If we can nurture a society where people can debate these events of great import, perhaps we can actually fulfill some of the promise we ostensibly defend. That nurturing, it occurs to me, is in those small daily actions - saying hello, saying "not today, thank you" if you're blowing off the Streetwise salesman for the fourth time this week. Yes, it's in standing up when you let someone off the L beside you, not shifting 15 degrees on your seated pivot point. And its in listening to the questions people may ask you, and answering them as well as you can. Give Directions. Say "Hello" to your neighbors.
Right. More from this week's brooding anon.
I've been doing a lot of food reading lately. Not, I believe, as part of the "Return to Nesting" we amurricans have undergone as a part of our recovery from "the recent traumatic events", but because, well, it's interesting. And cooking provides a nice way of thinking of priorities and life and - the word Ruhlman uses most regularly in his writing on chefs and cooking, "excellence."
Today's food pick of the internet - Textism » On the Roasting of Chicken from textism.com. A bit McSweeney's in language, a nice looking description of the act of roasting and basting.
After some meandering, perambulations, dithering, waffling, procrastinating and the rest, bloofga.org is back in operation as a valid domain pointing to a (goodness gracious!) a real hostname rather than a non-resolving IP.
What's a bloofga.org? It's the archival home of the Indie-List Infotainment Junta work. That is to say, the archives of all the old Indie-List archives, of the Finley Breeze matter, and Mark Cornick's Telegraph product.
Read and enjoy those heady days of the 90s and indie music.
Now if we could only dig up the archives of Sick-n-Tired-l, to point out our errors....
Andy "Lightening Talk" Lester lays in with another fine dose of sanity in this use.perl.or ournal entry, this time calling for the wise elimination of the shortcut phrase "Can't we just..."
You know, it's often something I forget, but the US does have a Poet Laureate, Billy Collins. The posting of his work The Names today in the Times (and as read when Congress met in a special (PR) session in NYC Friday) reminds us of the traditional function of poets laureate, that of a marker of special occassions.
And its not a bad work, either.
Jane Brody of the New York Times, in an unexpected front page appearance (in print, anyway - on the site it got ghettoized), reports (registration required, yadda) that a panel of the Institute of Medicine has recommended new exercise and dietary guidelines for Americans to be able to achieve proper health. Instead of 30 minutes of exercise daily, we should be getting one hour. New guidelines are provided for macro-nutrients, not just vitamins and minerals. Of course, in the scientific community, debate ensues...
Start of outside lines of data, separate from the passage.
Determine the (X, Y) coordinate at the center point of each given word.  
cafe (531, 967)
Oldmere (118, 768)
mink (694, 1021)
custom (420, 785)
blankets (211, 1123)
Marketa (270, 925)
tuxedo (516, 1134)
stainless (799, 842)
The best part is that this report provides a handy business opportunity, or perhaps a fund-raising bonus for their parent organization the National Academies. The report is 1000 pages long. One Thousand.
So the report, if properly bound (hardcover, perhaps with a band to retain the cover shape while in use) can be used as a step in an aerobics class, or as a power-lifter's reading AND exercise matter ("spotter, please turn the page").
Despite the many changes in our neighborhood, it's nice to know that some things never change. That's right.... Bad Signage.
Sorry 'bout that glare...
Mike Whybark accurately pointed out that the lack of entries in this space over the last couple weeks (and the resulting blank-page embarrassment) are not a DSL problem.
And now said DSL problem has been resolved by our crack team of credit-card-wielding ADSL Modem replacers, so we're back online.
Those 3-5 (and that would be three TO five, not 3[\d+]5, much as a boy can dream!) readers will be able to see new content flowing into this space in short order.